En mars 2003, sous George W. Bush, les États-Unis réalisaient leur plus sale coup : l’invasion de l’Irak sous des prétextes fallacieux. Là encore, non que Saddam Hussein ait été le meilleur des dirigeants possibles pour son peuple. Mais, après tout, c’était aux Irakiens d’en décider.
Puis, au printemps 2011, il y a eu la Libye. La manière de Nicolas Sarkozy de mettre la main à la pâte et ses promesses non tenues afin, me semble-t-il, de préserver les intérêts de la Russie dans ce pays. Juste histoire d’éviter votre veto au Conseil de Sécurité !

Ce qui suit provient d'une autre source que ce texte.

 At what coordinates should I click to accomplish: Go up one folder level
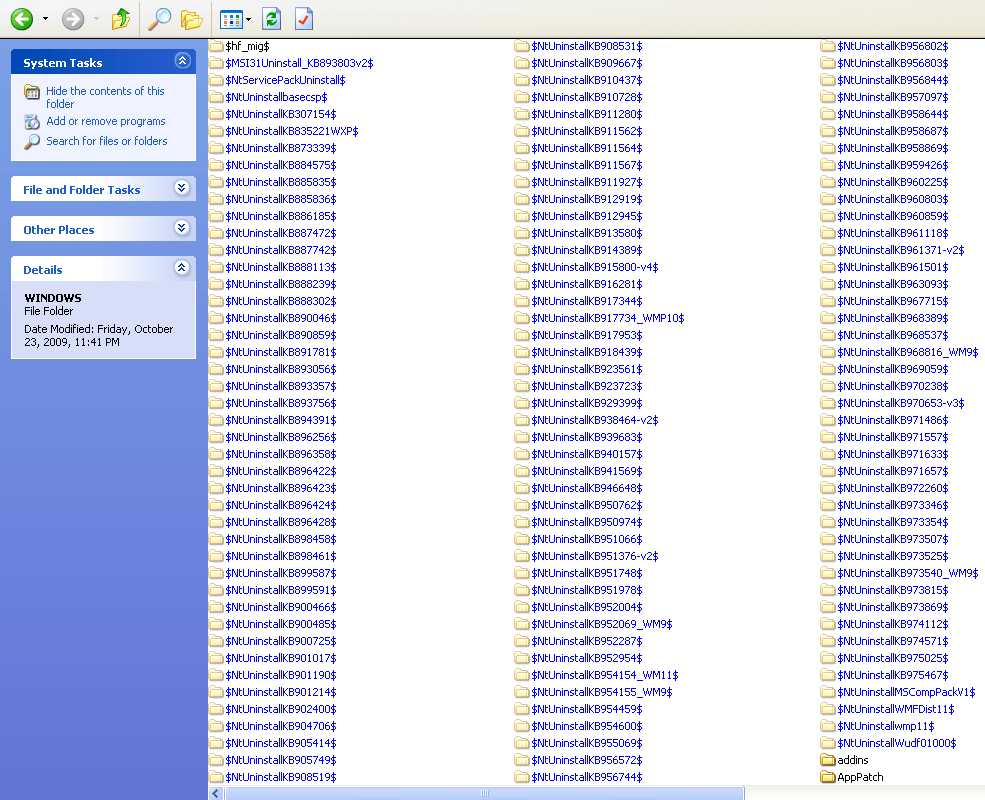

Quand Washington veut ravir l’Ukraine à la communauté russe
Entre temps, la crise géorgienne avait éclaté en 2004. Vous aviez des torts, les Américains aussi en voulant tout contrôler. Mais après tout, la Géorgie n’est pas la Russie. Il en est tout autrement avec l’Ukraine et la principauté de Kiev née sur son territoire au IXe siècle, historiquement le premier État russe. L’ancêtre à vos yeux de la Grande Russie.
Or, depuis la chute de l’URSS, à coups de dollars, les États-Unis cherchaient à faire basculer l’Ukraine dans l’Union Européenne. Le but était bien sûr de vous affaiblir un peu plus à Moscou. Résultat de ces manœuvres, une guerre civile éclatait en 2014. Nous avons alors vu votre réaction aux Donbass et votre opération de récupération de la presqu’île de Crimée. L’une et l’autre bien dans votre manière, brutale et cocardière. Mais les Américains, et à leur suite les Européens, ne l’ont pas compris, vous défendiez votre pré-carré, vos droits selon votre conception.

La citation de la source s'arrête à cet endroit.